的DC标记与抗CD11c,-MHCII和-CD45抗体,巨噬细胞被标识为F4 / 80 + CD64 + CD45 +细胞,B细胞为CD19 + CD45 + MHCII +细胞,CD4 + T淋巴细胞的CD4 + CD45 +细胞和CD8 + T淋巴细胞作为CD8 + CD45 +细胞( 图2)。
这种方法顾arantees与该被分析的肌肤( 图3A)的各区域的总活细胞(DAPI-)的50%以上的经消化的人口的高存活率。 CD45 +细胞的数目的指示每cm 2在图3B中描绘屈服。

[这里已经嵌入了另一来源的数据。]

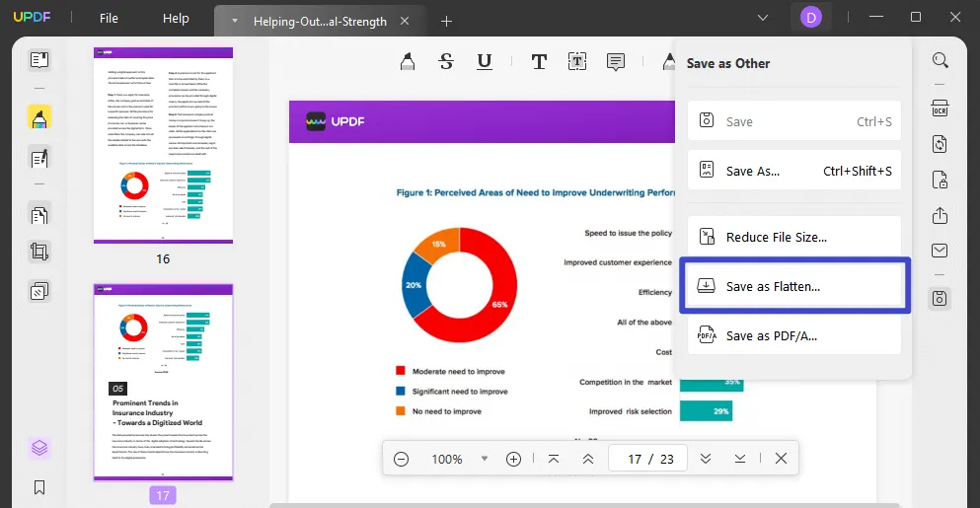The image size is (980, 508).
Task: Open the tab dropdown arrow beside document title
Action: (234, 21)
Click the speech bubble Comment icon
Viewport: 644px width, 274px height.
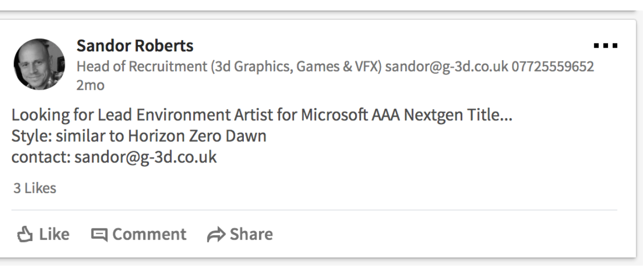[99, 235]
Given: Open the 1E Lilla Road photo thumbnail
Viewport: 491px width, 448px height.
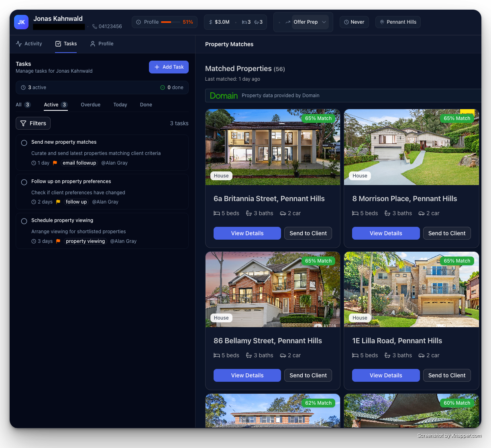Looking at the screenshot, I should [x=411, y=289].
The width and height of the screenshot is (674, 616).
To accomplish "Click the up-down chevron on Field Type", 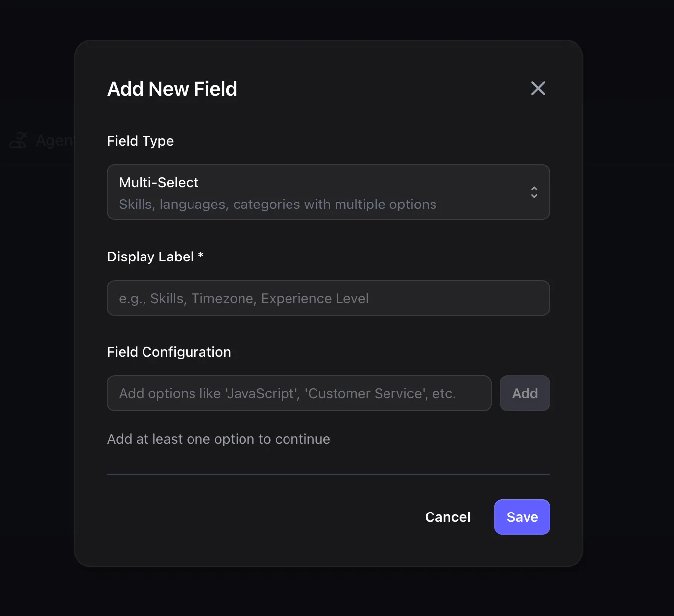I will pyautogui.click(x=534, y=192).
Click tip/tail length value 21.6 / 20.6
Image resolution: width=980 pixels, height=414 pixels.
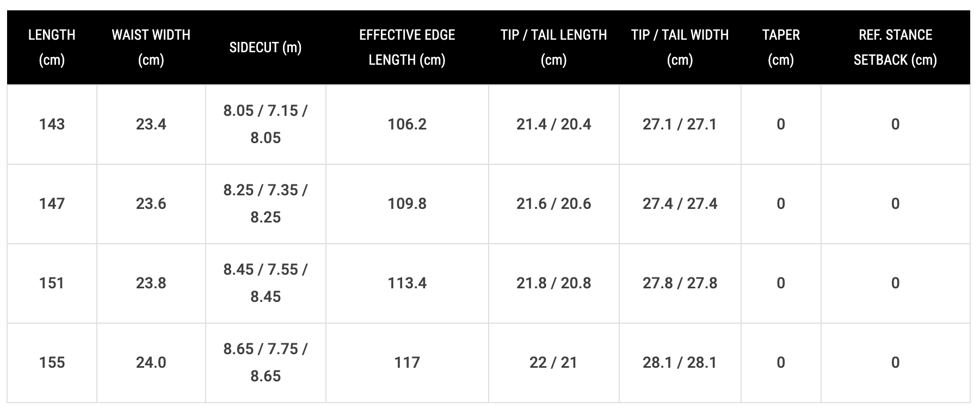pyautogui.click(x=554, y=204)
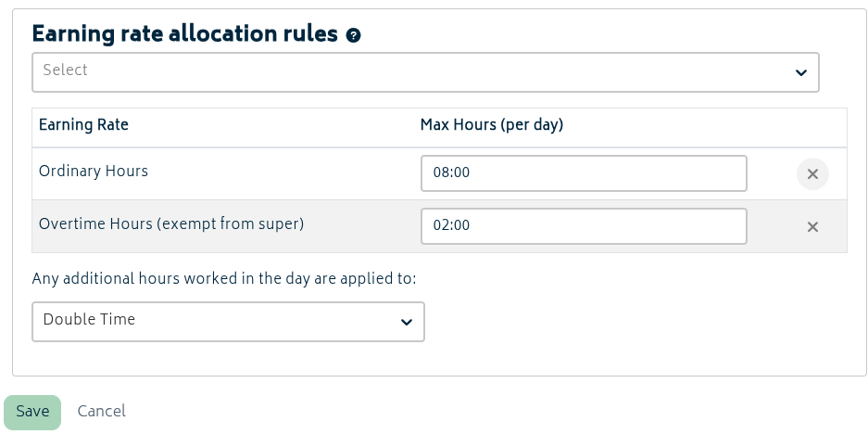Viewport: 868px width, 434px height.
Task: Click the Earning rate allocation rules heading
Action: pos(185,34)
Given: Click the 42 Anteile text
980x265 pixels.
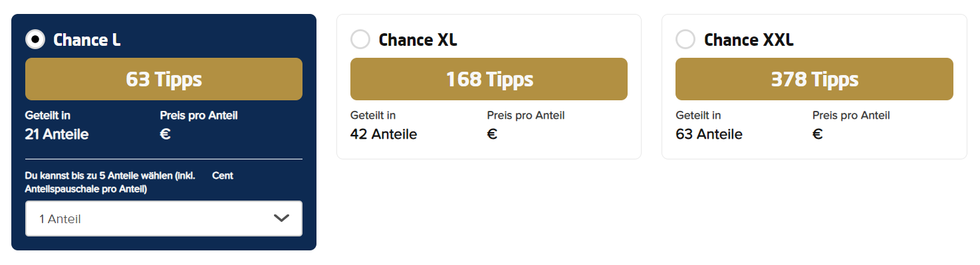Looking at the screenshot, I should click(384, 134).
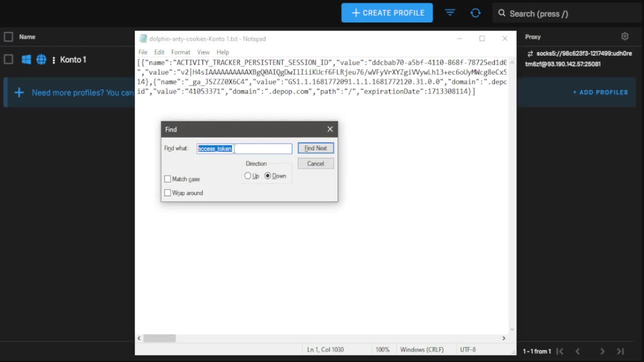644x362 pixels.
Task: Select the Up direction radio button
Action: coord(248,176)
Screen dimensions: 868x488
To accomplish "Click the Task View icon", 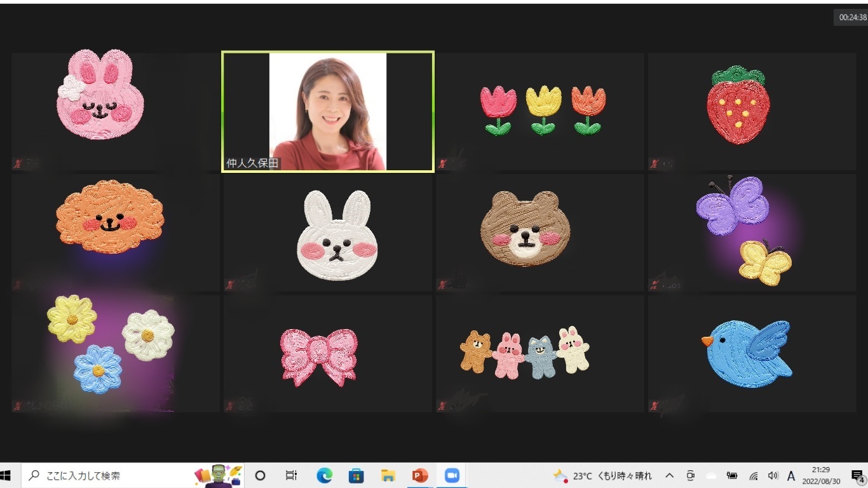I will click(291, 475).
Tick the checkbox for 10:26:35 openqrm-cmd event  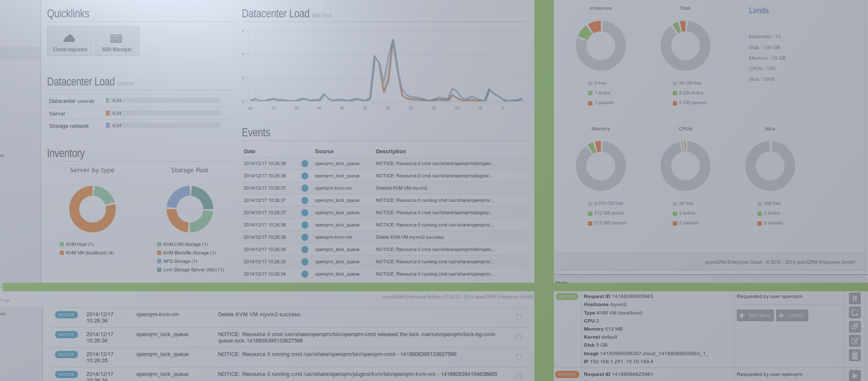pyautogui.click(x=518, y=357)
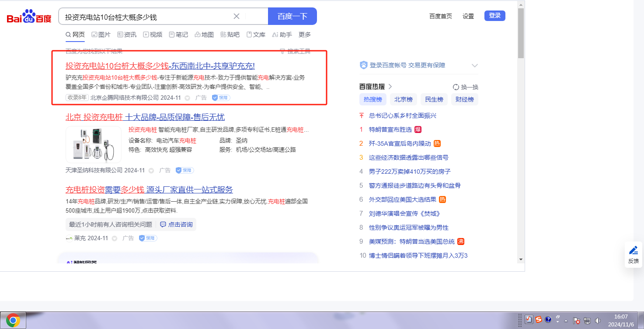Screen dimensions: 644x329
Task: Select the 北京榜 hot list tab
Action: (x=403, y=99)
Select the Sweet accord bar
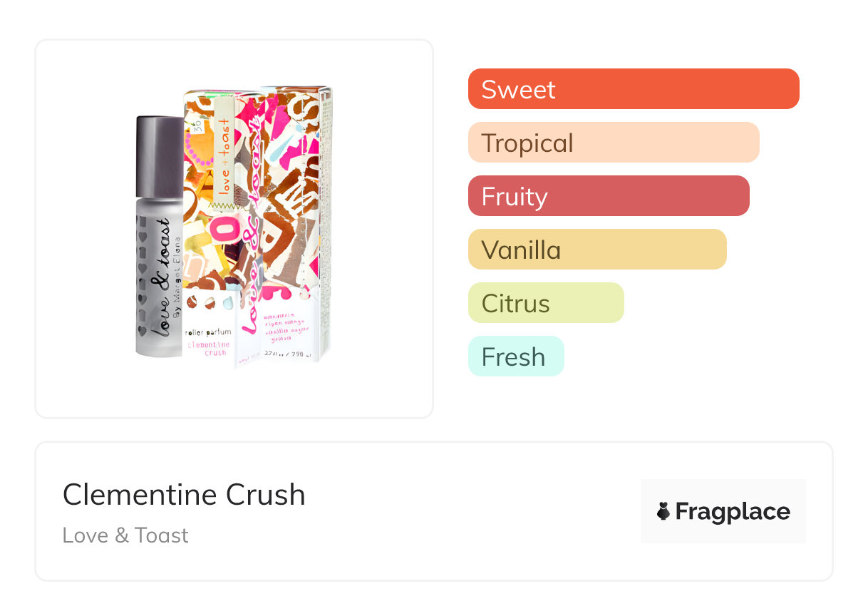The image size is (868, 616). tap(633, 89)
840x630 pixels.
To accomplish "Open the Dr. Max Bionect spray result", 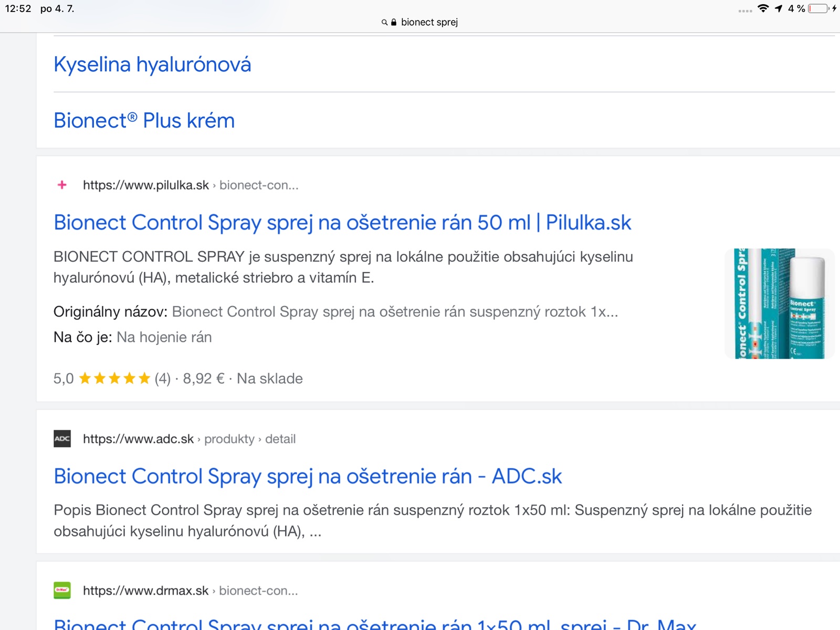I will (x=375, y=624).
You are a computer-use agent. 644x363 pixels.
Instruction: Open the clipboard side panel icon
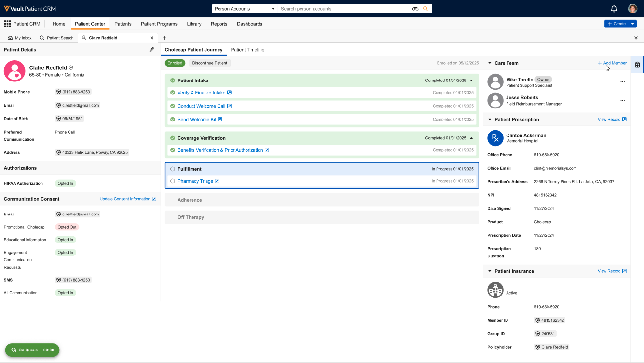(x=637, y=65)
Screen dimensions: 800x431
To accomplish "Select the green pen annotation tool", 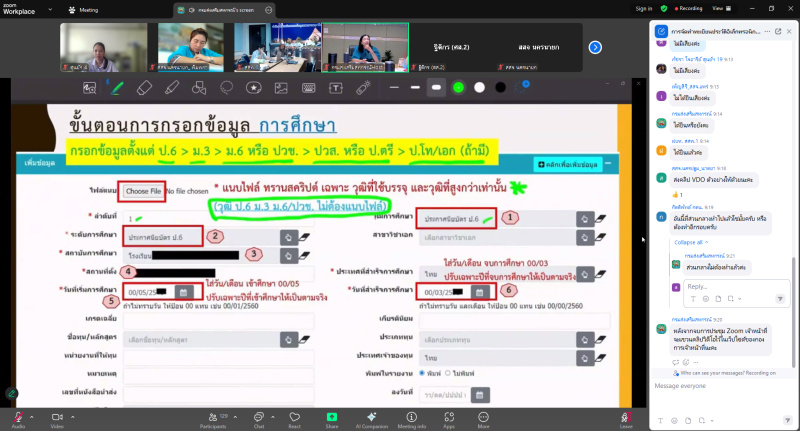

从小鼠皮肤1厘米2的消化获得的总数的DC,巨噬细胞,B细胞和CD4 +或CD8 + T细胞的过程中估计图3C中指示。
图1.鉴定皮肤单细胞悬液造血起源的细胞的。单细胞悬浮液已用DAPI染色和抗CD45抗体。在活细胞(DAPI阴性),背心(FSC-A对FSC-H)进行分析,以选择具有白细胞细胞形态(FSC-A与SSC-A)。造血起源的细胞被鉴定为CD45 +。
如在图1所示本在小鼠皮肤不同区域衍生的免疫细胞的图2分析。细胞门控。的DC被鉴定为CD11c的+的MHC II + CD45 +细胞和后来与CD207染色以区分朗格汉斯细胞和CD207 +真皮的DCs从CD207 - ;巨噬细胞被确定为CD64 + F4 / 80 + CD45 +细胞; T淋巴细胞在CD8 + CD45 +细胞和CD4 + CD45 +细胞分裂; B细胞识别为MHCII + CD19 + CD45 +细胞。百分比被称为总CD45 +细胞。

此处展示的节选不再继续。